A short while ago, D.J. Lutz told us of the advantages of participating in an anthology. Well, I haven’t done that myself, but I recently compiled, edited and published one. So following on from Carl’s recent POV Explained, this post is from a different point of view.

What do you need? First of all, obviously, stories. I was fortunate here in having plenty to choose from. With 75 entries to the Book a Break short story competition, the difficult part was deciding when to stop. Naturally, quality was the main criterion, but not the only one. I was keen for variety too, so rather than treat them all as finished products, I did select a handful on the basis of potential, knowing that a fair amount of work would still be needed. This might have meant that some more polished stories didn’t make the cut because they were too similar to others. Entirely my fault: the competition prompt was too restrictive. This year’s is far more general.

Whatever your criteria, though, the beauty – and occasionally the pain – of an anthology is that practically every story has room for improvement. Which is where it can start to get tricky. The Book Country experience helped – we gave and received peer reviews, and learned how to do it in the process. Only up to a point, though, because here you’re not just critiquing (where it’s no big deal if the author accepts your points or not), you’re editing. And you want the product to be as good as possible.

There are as many different ways of reacting as there are writers.
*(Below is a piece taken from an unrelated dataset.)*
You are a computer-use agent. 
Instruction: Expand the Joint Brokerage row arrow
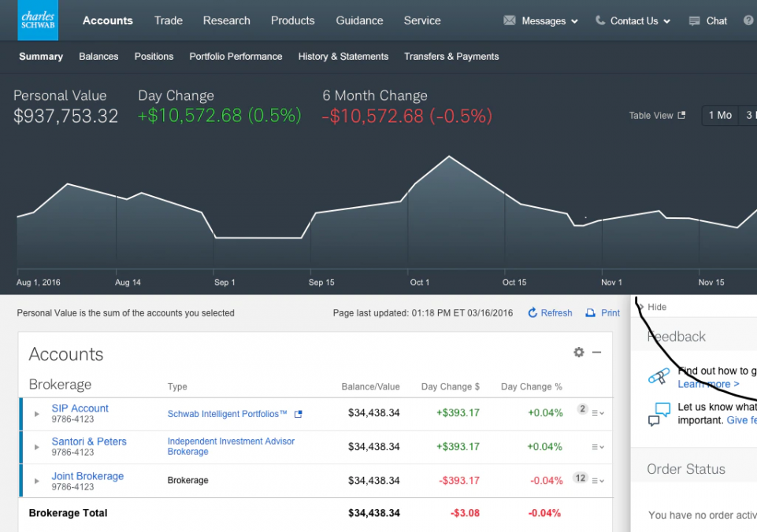[36, 481]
Some will argue their corner with pugnacity; others will be happy to go with whatever you say. Corresponding with each author, I quickly sensed the sort of writer I was dealing with, adjusting my comments accordingly. There’s a difference between ‘I suggest deleting’ and ‘Delete’, and the question mark can come in handy too – ‘Delete?’

From the editor’s point of view, one big advantage is being able to call on the contributors themselves for second or third edits and for proofreading. Half a dozen helped with this, which didn’t just make for a lighter workload but was also reassuring – you’re not making all the decisions alone.

Mistakes, I made a few but then again… Actually, only a couple stand out. I tried to be democratic, for one, especially with the title. Asked for suggestions, organised a vote which triggered a revolt, and ended up with the initial result overturned. Brexit, Trump, The Book a Break Anthology – 2016 has shown just how dangerous democracy can be. So next time round, the title will be imposed. Which is fine by me. I’ve often fancied myself as a dictator. Benevolent, natch.

The other mistake was waiting till the stories were practically edited before working on the cover and illustrations. That probably set back the release date a couple of months. It doesn’t much matter, but next time I’ll aim for a shorter lag between selection of stories and publication.

Formatting – not as horrendous as I’d feared. Maybe because I got myself into the right frame of mind. Take a deep breath, tell myself it’s not going to work, set all other concerns aside, stay calm, be prepared to spend as long as it takes. Formatting a book is like DIY.
The result has just appeared and to be honest, I’m quite chuffed with it. So all that remains is for me to plug it here:

What happened to the cats? In these 21 submissions to the first Book a Break short story competition, cats of many different kinds appear and disappear, roam far and wide, behave in mysterious ways. From dark and chilling to light-hearted and humorous, these stories focus on the power and mystery of cats. From ancient Egypt to modern Japan by way of war-time Crete, the cats you’ll meet here will entertain you, frighten you, intrigue you and surprise you.

Each of the 21 stories is accompanied by original illustrations and the collection is prefaced by Smith, the terrifying tabby from Taunton who, when he’s not fighting other cats, likes nothing more than to read.

The prize-winning authors of these stories come from many countries and backgrounds. Some are starting out as promising young writers, some are confirmed authors. All used the prompt for the short story competition to craft a highly original tale.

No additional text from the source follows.